Unlocking the Promise of Bioelectronics

The Feinstein Institute for Medical Research

Read digital edition

In Bosnia, a truck driver was crippled by rheumatoid arthritis. His joints inflamed, he was unable to work, drive, or play with his children. After years of disability and pain, he volunteered for a clinical trial of a vagus nerve stimulator being conducted by a start-up company, SetPoint Medical, Inc. Eight weeks later, his arthritis was in remission, and the man was able to return to work and to resume a normal life as a father for the first time in years.

Kevin J. Tracey, president of the Feinstein Institute for Medical Research and inventor of the vagus nerve stimulator to treat inflammation, traveled to Bosnia to meet the patient and see his remission in person. Tracey returned to the United States hoping that he had witnessed the first clinical results for an entirely new modality to treat inflammation. Devices like the vagus nerve stimulator, termed "bioelectronics," may offer promise to those who, like the truck driver, have become prisoners to their own immune responses.

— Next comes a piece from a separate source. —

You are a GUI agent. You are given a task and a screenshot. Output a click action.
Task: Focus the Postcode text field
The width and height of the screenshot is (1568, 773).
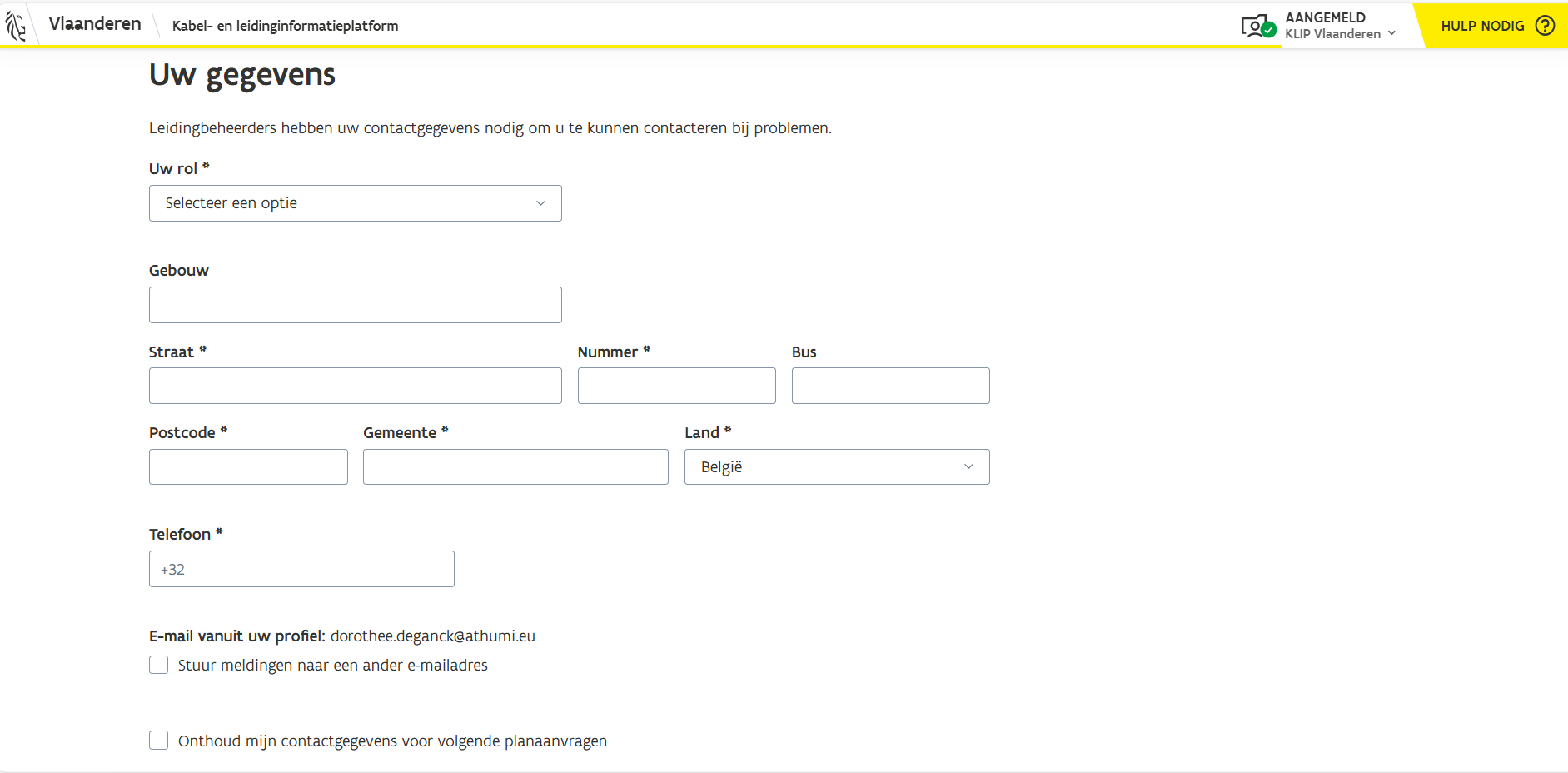tap(248, 466)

"To me, nothing is more fulfilling than meeting a patient who has benefited from a discovery made in the lab," says Tracey. "This experience—of inventing a treatment and transforming someone's life for the good—is a stark reminder that successful inventions require more than just the idea; they require solidarity, tenacity, dedication, and time."

Founded in 1999, the Feinstein Institute for Medical Research is a nonprofit organization that provides a research base for the kind of life-altering scientific innovation Tracey pursues. As part of North Shore-LIJ Health System, the largest integrated healthcare network in New York, the Feinstein Institute is responsible for as many as 2,000 clinical studies at any given time, involving 15,000 patients each year. The president of the Feinstein Institute since 2005, Tracey has helped build the Institute into a leading center for the study of immunology and neuroscience.

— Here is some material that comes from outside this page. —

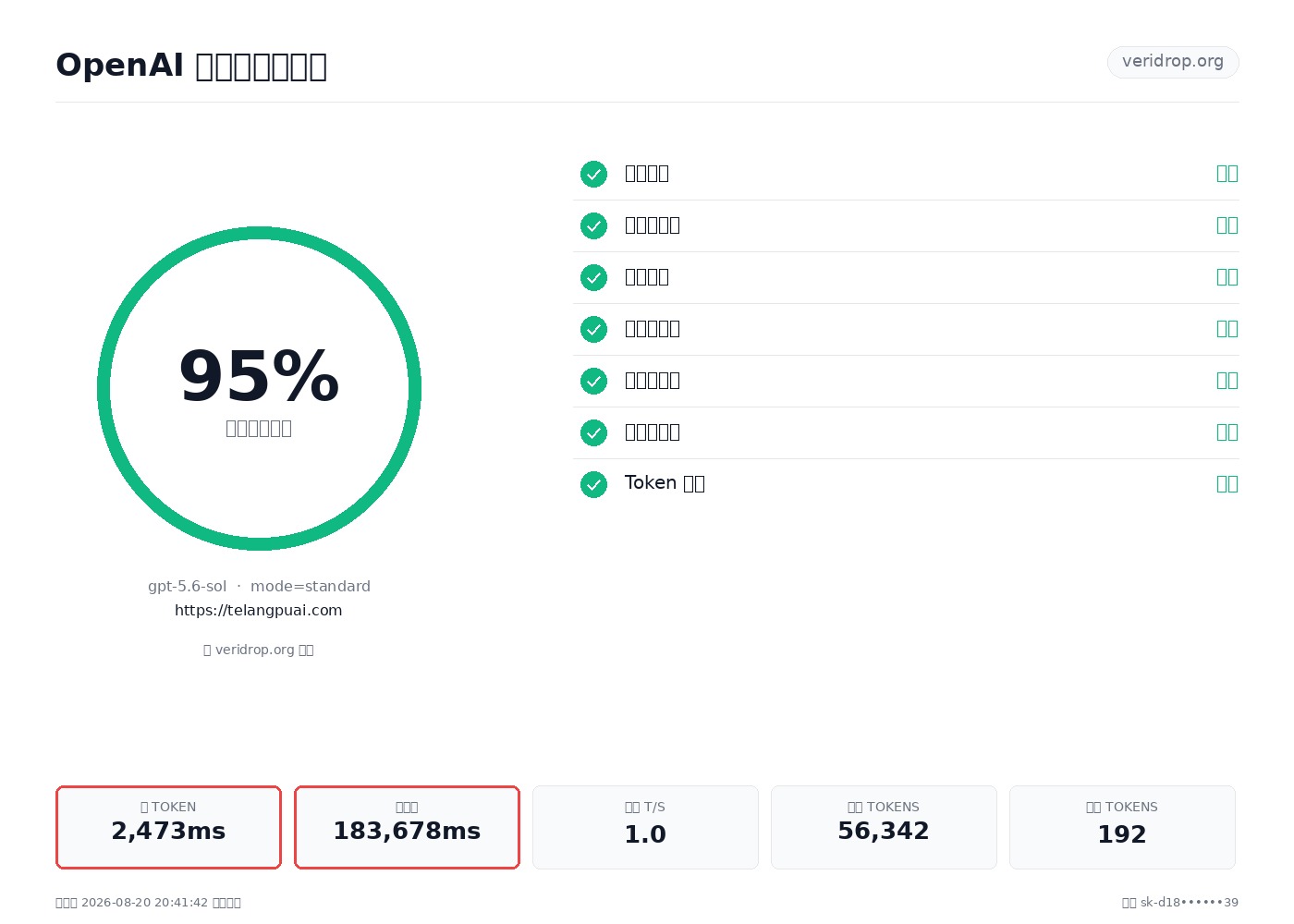Open the veridrop.org badge in the header

[1173, 62]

"This experience—of inventing a treatment and transforming someone's life for the good—is a stark reminder that successful inventions require more than just the idea; they require solidarity, tenacity, dedication, and time."

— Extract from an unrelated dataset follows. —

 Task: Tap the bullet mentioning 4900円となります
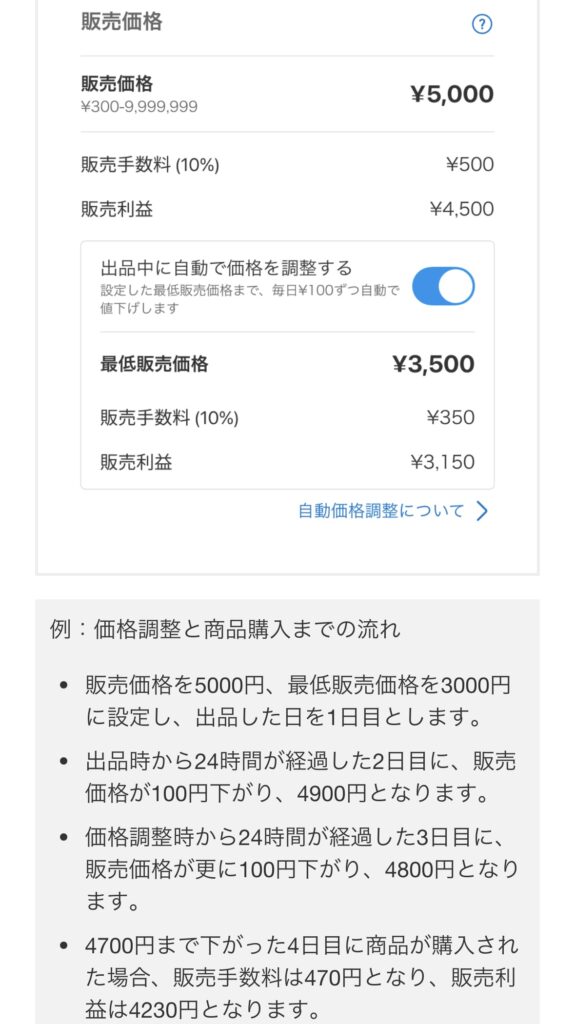[301, 778]
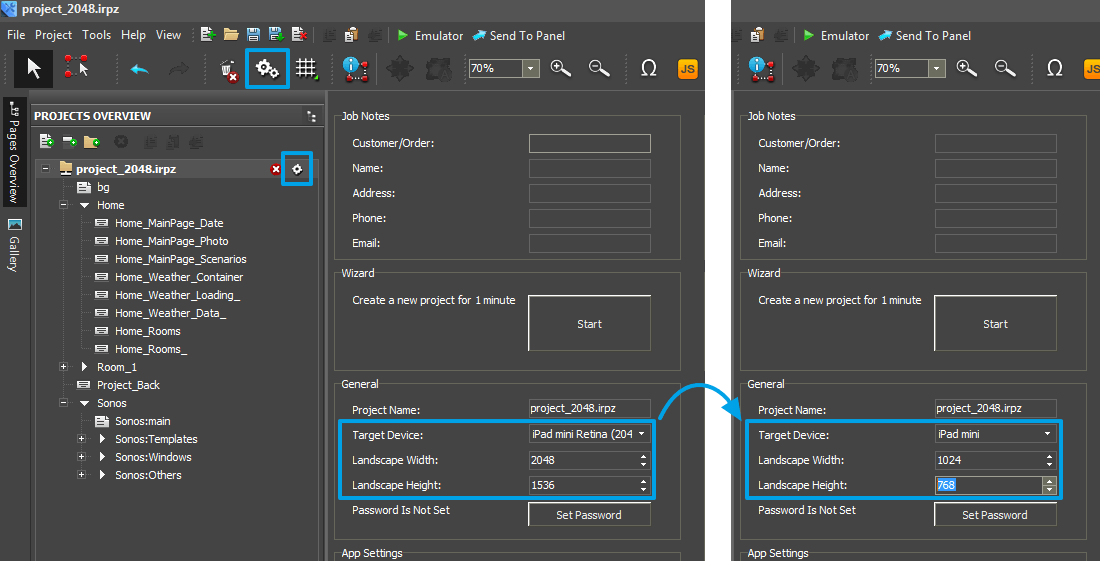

After 20 years of targeted research, Tracey understands how the body's natural response to disease can cause pain, further illness, and—in the case of sepsis, which Tracey has called "the killer within,"—even death.

Tracey first discovered the role of the vagus nerve in suppressing inflammation while researching an experimental molecule called CNI-1493, which he hypothesized could be used to stop the swelling in the brain that occurs after a stroke. Tracey and his team found that CNI-1493 stimulated signals in the vagus nerve which traveled from the brain to the major organs and stopped inflammation in the body's organs.

"The drug was stimulating the vagus nerve and turning the brake on the immune system," Tracey told Wired earlier this year. "Once we understood that, it was a 'eureka' moment. We realized you didn't need the drugs, you could just manipulate the nerve itself."

It sounds like science fiction, but the idea has an undeniable elegance. Instead of introducing chemicals, why not electrically stimulate the nerves to produce the anti-inflammatory effect?

Tracey dove into the research of bioelectronics hoping to prove that if the neural signature of a disease can be mapped, the disease can be treated by electrical impulse alone. The treatment for the Bosnian man's arthritis by SetPoint Medical was the first human trial of this theory, and Tracey is hoping for more, similar, successes.

While such treatment may not be able to rid the body of infectious diseases or cancer, it can help patients cope with their symptoms, and stimulate the immune system to better fight illness. Bioelectronics could have a direct impact on a range of inflammatory diseases—not just arthritis, but asthma, diabetes, and even neuro-psychiatric disorders like Parkinson's and epilepsy. The field offers stunning opportunities for research across a wide variety of disciplines, and a recent comment in Nature called for trans-disciplinary cooperation:

"To develop treatment devices in this field, bioengineers designing biocompatible interfaces will need to collaborate with electrical engineers to develop microchips for real-time signal processing; with nanotechnologists to create energy sources; and with neurosurgeons to ensure that these designs can be implanted and connected. Researchers will need to embrace the languages and tools of other fields, and perhaps even dream differently: much of the challenge lies in translating biological understanding into engineering specifications."

Tracey's research is being funded by the NIH, DARPA, and GlaxoSmithKline (GSK), which see bioelectronics as an incredible opportunity. The pharmaceutical giant GSK has committed to funding up to 40 researchers in up to 20 labs as the race to map disease-associated neural circuits heats up.

Of course bioelectronics are only one area of focus for Feinstein Institute researchers; they are conducting high-profile research projects in areas such as Parkinson's disease, genomics, and schizophrenia management, hoping to impact patient's lives throughout a range of diseases and conditions, as nearby as New York, and as far away as Bosnia.


Photo: Kevin J. Tracey (center) with a few of his lab members.